Osmanlı'dan kalan yüzlerce yıllık gelenek bu yıl da unutulmadı Haber

Osmanlı'dan kalan yüzlerce yıllık gelenek bu yıl da unutulmadı

Bilecik'te yüzyıllardır Osmanlı'dan gelen, minareden Ramazanın son günü çocuklara sepetle şeker sarkıtma geleneği bir kez daha gün yüzüne çıkarıldı. Bilecik Valiliği İl Kültür ve Turizm Müdürlüğü tarafından Osmanlı döneminde gerçekleştirilen minareden aşağıda bekleyen çocuklara sepetle şeker sarkıtma geleneği bir kez daha canlandırıldı. Ramazan ayının bütün güzellikleri tüm yurtta olduğu gibi Osmanlı medeniyetinin doğduğu topraklar olan Bilecik'te de yaşanılıyor.

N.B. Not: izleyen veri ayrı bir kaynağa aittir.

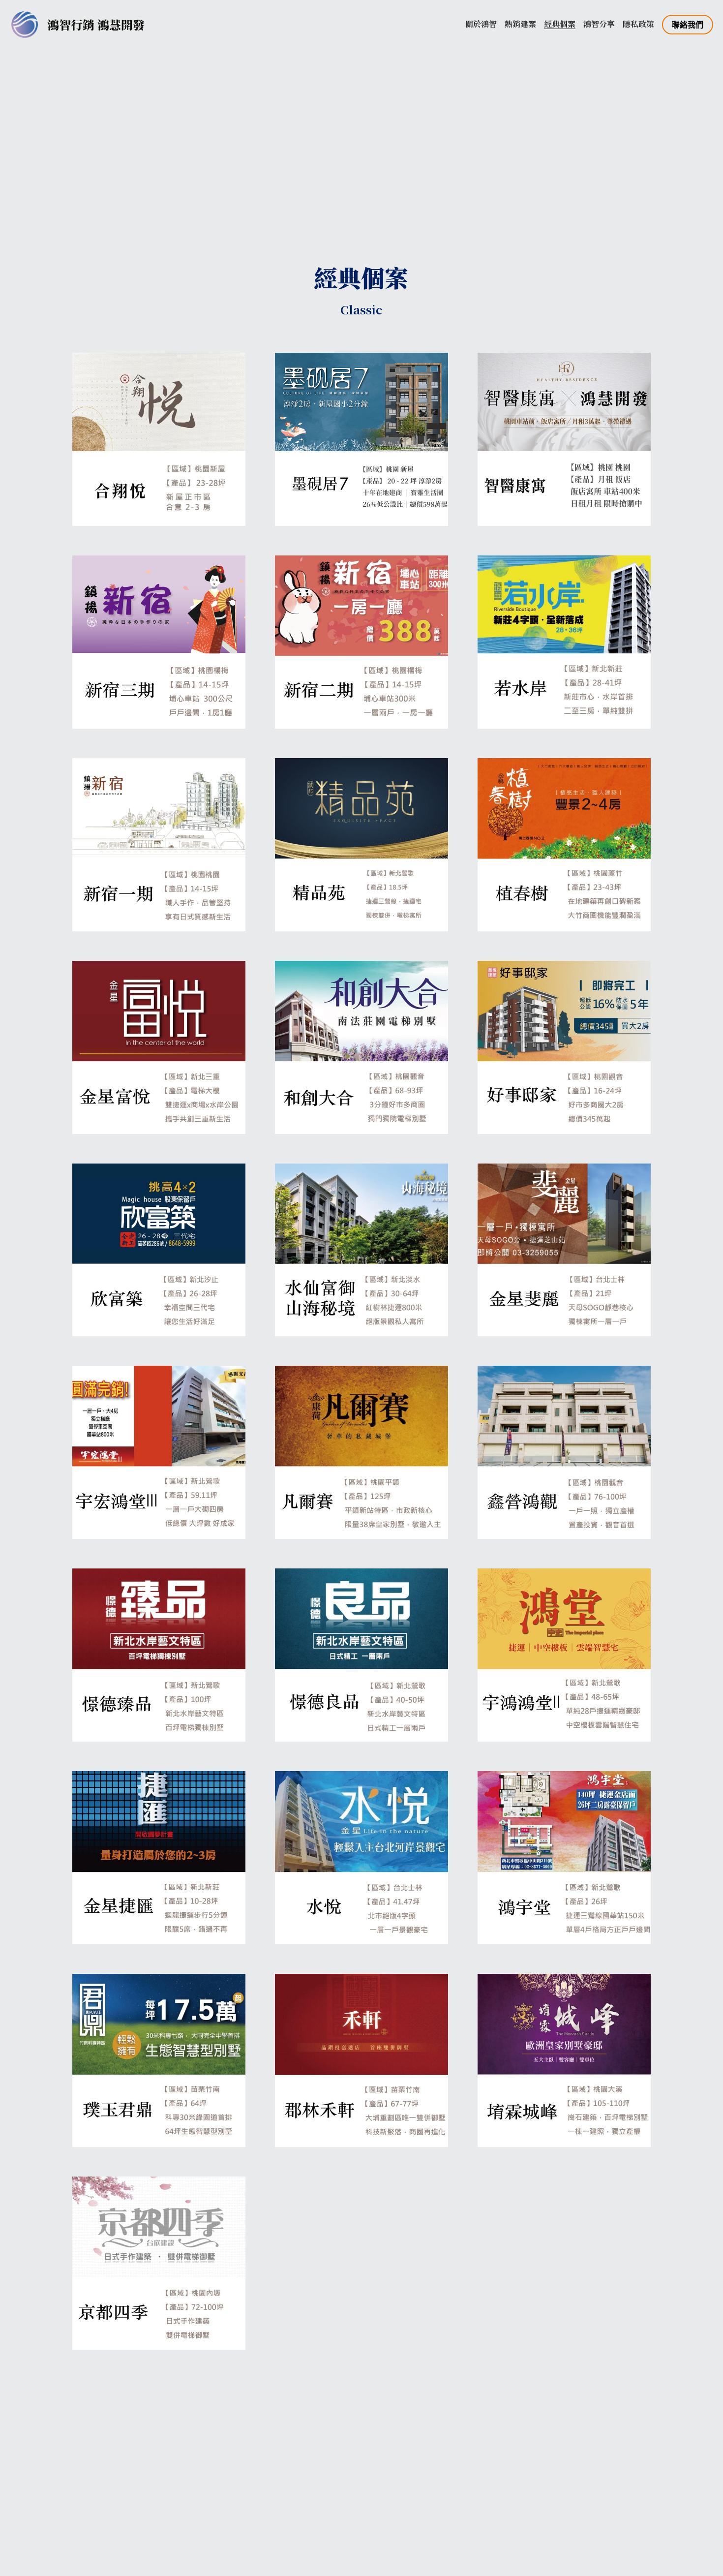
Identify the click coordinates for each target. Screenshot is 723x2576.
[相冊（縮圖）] (158, 439)
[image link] (24, 24)
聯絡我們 (687, 24)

Mahalle iftarları, Osmanlı çeşmelerinden şerbet ikramı, Osmanlı davulcu geleneği ve Osmanlı Çınaraltı Helva İkramı gibi gelenekleri tekrar gün yüzüne çıkarken, Ramazan'ın son günü çocuklara minare başında sepetten şeker sarkıtma geleneği yapıldı. Osmanlı devri Türk mimari sanatının dini mimari alanında ilk kubbeli yapı denemesinin örneği olan ve ilk minaresi 30 metre kuzeyinde yüksek bir kaya üzerine inşa edilen tarihi Orhan Gazi Camii minaresi önünden çocuklara minareden sepetle şeker sarkıttılar. "Bu geleneği çocuklarımıza tekrar aynı coşkuyla, mutlulukla yaşatmak istedik" Öğrencileri etkinliğe getiren özel bir okul sahibi Aliye Ayaz, "Bugün burada Osmanlı dönemindeki Ramazan geleneğimizi yaşatmak için toplandık. Öğrencilerimizi buraya getirdik. Arkamızda gördüğünüz minareden sepetimizi sallandırdık. Çikolatalarımızı aldık. Herkese iyi bayramlar diliyorum" dedi. "Bu gelenek yaklaşık 450 yıldır süregelen bir gelenek" Bilecik İl Kültür ve Turizm Müdürü Serkan Bircan ise Osmanlı devletinin kurulduğu topraklarda Bilecik’te olduklarını söyleyerek, "Osmangazi ve Şeyh Edebali Hazretleri’nin atının ayak izleri olduğu ve şu an metfun bulunan Osmanlı Devletinin manevi kurucusu Şeyh Edebali Türbesi'ndeyiz. Bugün bir Osmanlı geleneğimizi minareden sepet sallandırma geleneğini gerçekleştirdik. Bizde bu geleneği çocuklarımıza tekrar aynı coşkuyla, mutlulukla yaşatmak istedik. Geleneğimiz şu şekilde bayramın müjdecisi olarak ikindi namazından sonra hocalarımız minareye çıkıp çocuklarımıza bayramı müjdelemek adına çocuklarımıza sepet sallandırarak minareden çikolatalar ve hediyeler, çeşitli hediyeler, akideler, şekerler hediye ederlermiş. Biz de bu geleneğini burada Bilecik’te yaşattık" dedi.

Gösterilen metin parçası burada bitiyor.